I believe it is important that the entire team be able to monitor changes as they flow through delivery pipelines.. There are ticket management systems that help capture some of the various stages that a change goes through, but its mostly various project management related workflow stages and they have to be changed manually. I’d like a way to automatically monitor a change as if flows from change request all the way to production and monitor actions that take place outside of the ticket or project management system.

Normally, change is captured in some type of ticket maybe in a project management system or bug database (e.g. Jira, Bugzilla). We should be able to track various activities that take place as tickets make their way to production. We need a way trace various actions on a change request back to the change request ticket. I’d like a system where activities involved in getting a ticket to production automatically generate events that are related to ticket numbers and stored in a central repository.

If a ticket is created in Jira, a ticket created event is created. A developer logs time on a ticket, a time logged activity event is created that links back to the time log or maybe holds data from the time log for the ticket number.
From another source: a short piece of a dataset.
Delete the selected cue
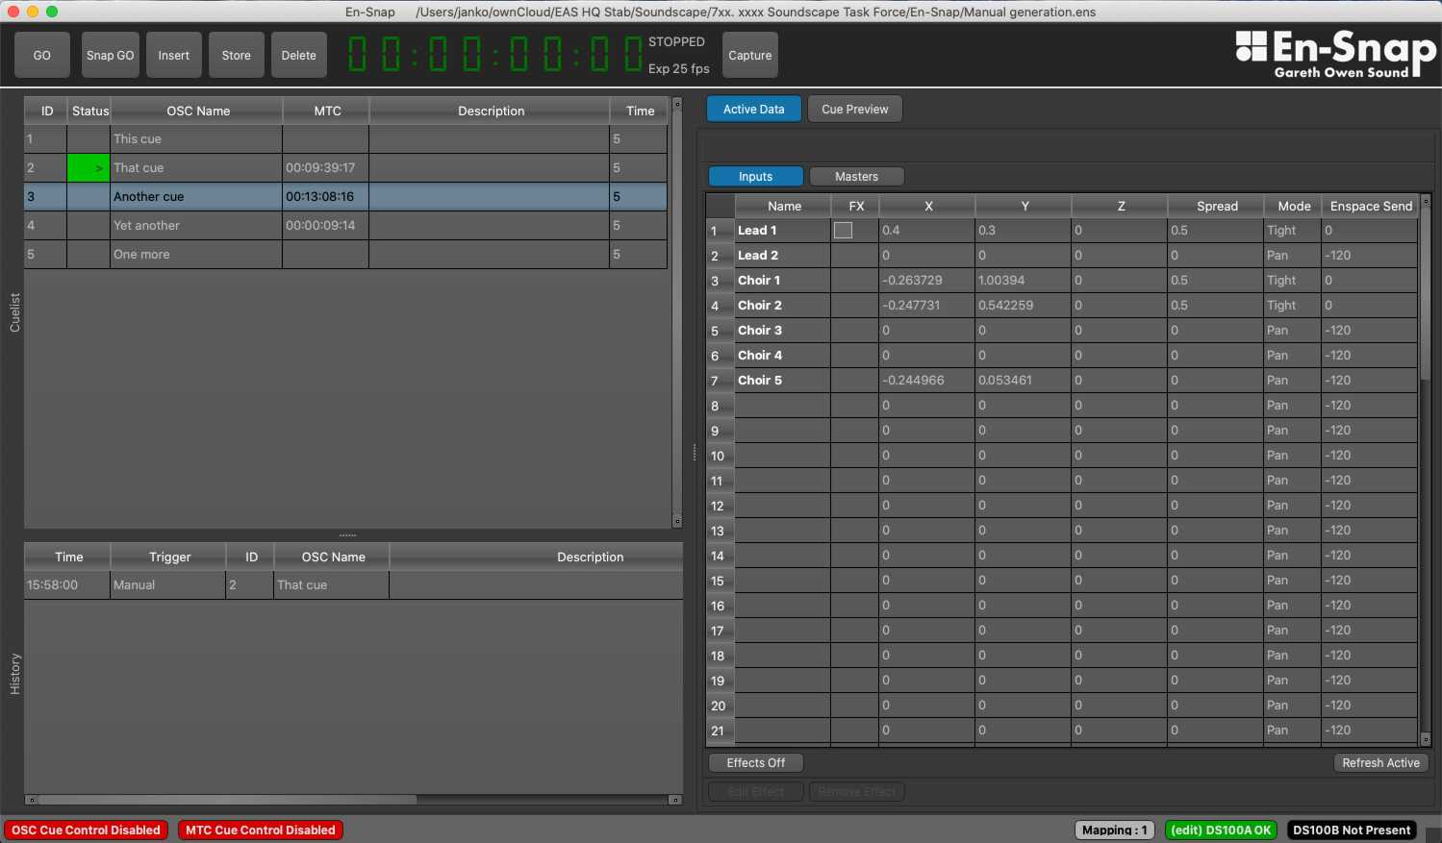The height and width of the screenshot is (843, 1442). pos(298,55)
When an automated build that includes the ticket happens, then a build stated activity event is created with the build data is triggered. As various jobs and tasks happen in the automated build a build changed activity event is triggered with log data for the activity. When the build completes a build finished activity event is triggered. There may be more than one ticket involved in a build so there would be multiple events with similar data captured, but hopefully changes are small and constrained to one or a few tickets… that’s the goal right, small batches failing fast and early.

We may want to capture the build events and include every ticket involved instead of relating the event directly to the ticket, not sure; I am brainstorming here. The point is I want full traceability across my software delivery pipelines from change request to production and I’d like these events stored in a distributed event store that I can project reports from. Does this already exists? Who knows, but I felt like thinking about it a little before I search for it.

Ticket Events

  1. Ticket Created Event
  2. Ticket Activity Event
  3. Ticket Completed Event

A ticket event will always include the ticket number and a date time stamp for the event, think Event Sourcing. Ticket created occurs after the ticket is created in the ticket system. Ticket completed occurs once the ticket is closed in the ticket system. The ticket activities are captured based on the activities that are configured in the event system.

Ticket Activity Events

A ticket activity is an action that occurs on a change request ticket as it makes its way to production. Ticket activities will have an event for started, changed, and finished. Ticket activity events can include relevant data associated with the event for the particular type of activity. There may be other statuses included in each of these ticket activity events. For example a finish event could include a status of error or failed to indicate that the activity finished but it had an error or failed.

  • {Ticket Activity} Started
  • {Ticket Activity} Changed
  • {Ticket Activity} Finished

Deploy Started that has deploy log, Build Finished that has the build log, Test Changed that has new test results from an ongoing test run.

Maybe this is overkill? Maybe this should be simplified where we only need one activity event per activity and it includes data for started, changed, finished, and other statuses like error and fail. I guess it depends on if we want to stream activity event statuses or ship them in bulk when an activity completes; again I’m brainstorming.

Activities

Every ticket won’t have ticket activity events triggered for every activity that the system can capture. Tickets may not include every event that can occur on a ticket. Activity events are triggered on a ticket when the ticket matches the scope of the activity. Scope is determined by the delivery team.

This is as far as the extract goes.